Continuous Monitoring as the Alternative Model
The conceptual shift from periodic access reviews to continuous access monitoring is worth explaining precisely, because the two are often conflated.
A periodic access review is a snapshot: at a point in time, you compare who has access against who should have access. Continuous monitoring is a stream: you observe access state changes as they occur and flag anomalies against policy in near-real-time.
In a continuous model, the access certification campaign still exists — but it becomes smaller and lower-stakes. Instead of reviewing 312 user records from scratch every quarter, the GRC team reviews the delta: accounts where access changed since the last review, accounts with roles that exceed their job function baseline, accounts that haven't been active in a defined period. The quarterly review is a confirmation of an already-monitored state, not a retroactive investigation.
We're not saying continuous monitoring eliminates access reviews — CC6.3 requires periodic certification and the audit evidence needs to reflect that. We're saying that continuous monitoring shrinks the scope of each certification cycle and closes the gap between when access drift occurs and when it's detected.
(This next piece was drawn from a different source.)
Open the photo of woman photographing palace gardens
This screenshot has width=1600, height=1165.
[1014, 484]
What the Evidence Package Needs to Show
For auditors reviewing CC6.3, the evidence they want to see is structured around three things:
1. Review Scope and Coverage
Which systems were in scope for the review, how many accounts were reviewed, and what percentage of managers completed their review assignments. Auditors flag reviews with low completion rates as controls that weren't operating effectively for the full period.
2. Findings and Disposition
How many accounts were flagged, what types of access were at issue (excess privilege, dormant accounts, role misalignment), and how each was resolved. A flagged account that was reviewed but with no action recorded is treated as unresolved.
3. Remediation Timing
How quickly was flagged access removed? Auditors will look at the timestamp between "flagged in review" and "access removed" events. A 90-day gap on a high-privilege account is a meaningful control failure even if it eventually got remediated.
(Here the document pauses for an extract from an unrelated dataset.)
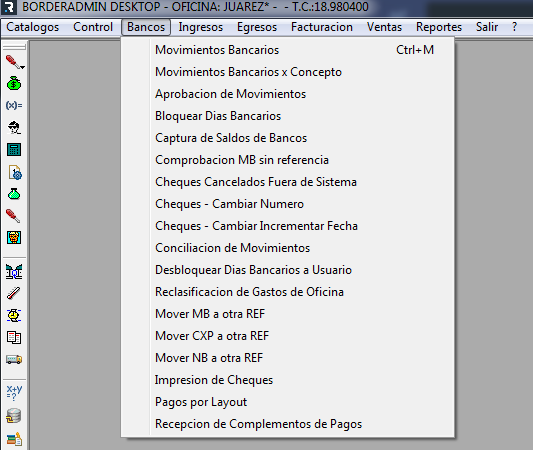This screenshot has height=450, width=533.
Task: Open the blue calculator icon
Action: pos(14,150)
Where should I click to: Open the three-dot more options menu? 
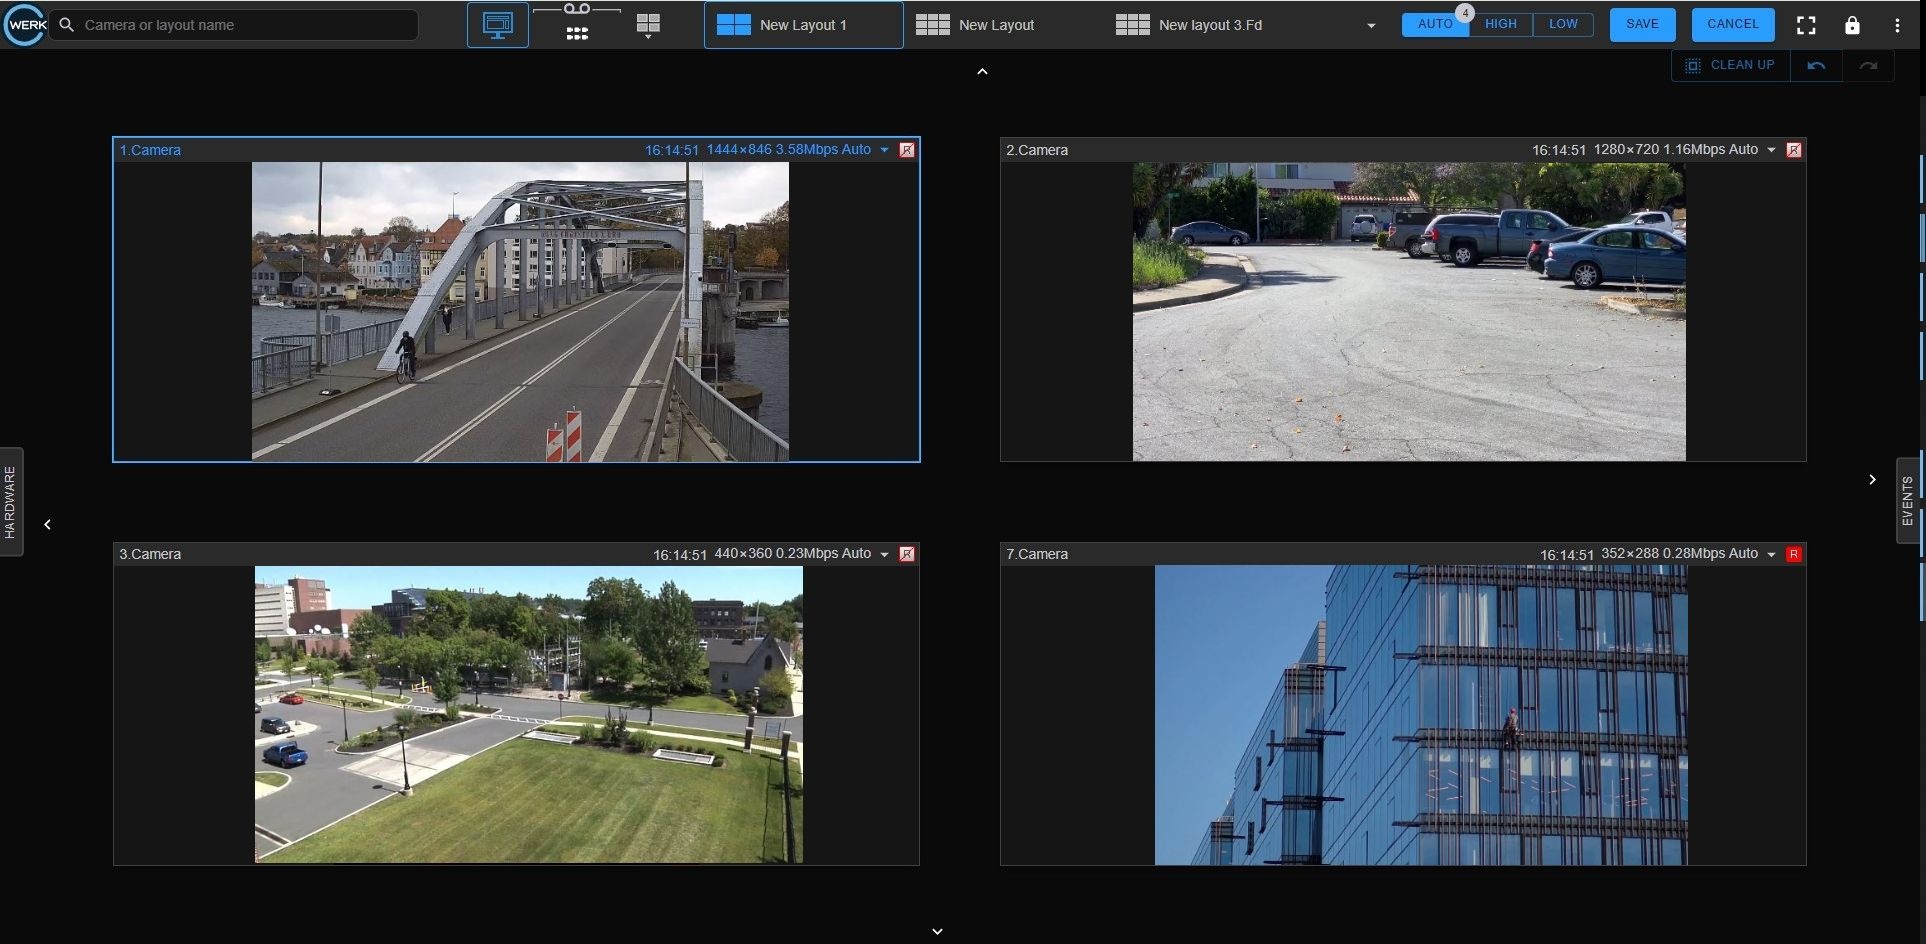pos(1897,25)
In a manual process, assembling this evidence requires reconstructing a chain of events across email threads, spreadsheets, and ticketing systems. In an instrumented system, that chain is automatically timestamped and directly exportable to an audit package.
What We Built in Tenurex to Address This
When we designed Tenurex's access review module, we started from the auditor's evidence requirement and worked backward to the operational process. The result is a review workflow that generates a timestamped, exportable evidence log as a byproduct of the review itself — not a post-hoc reconstruction.
Tenurex connects to your identity provider and cloud IAM to maintain a live access inventory. When a quarterly review cycle opens, the review scope is pre-populated from that inventory. Managers receive review assignments with current access context — not a static export from two weeks ago. Disposition decisions (confirm, revoke, escalate) are recorded with timestamps and the identity of the reviewer. Revocation actions are tracked against the linked ticket or automation. The closed-loop evidence package is generated automatically when the review cycle closes.
The team that ran a 12-day review with 71% completion and six open remediations could, with this structure, see that those six accounts were unresolved before the quarter ended — giving them time to close the loop within the observation window rather than explaining the gap to an auditor. The access review becomes a control that actually operates as designed, rather than one that produces evidence of partial operation.
Access drift doesn't announce itself. It accumulates quietly between the scheduled moments when you're paying attention. The answer isn't a better spreadsheet — it's a process that keeps the current state visible at all times, so the periodic review confirms what you already know rather than discovering what you've been missing.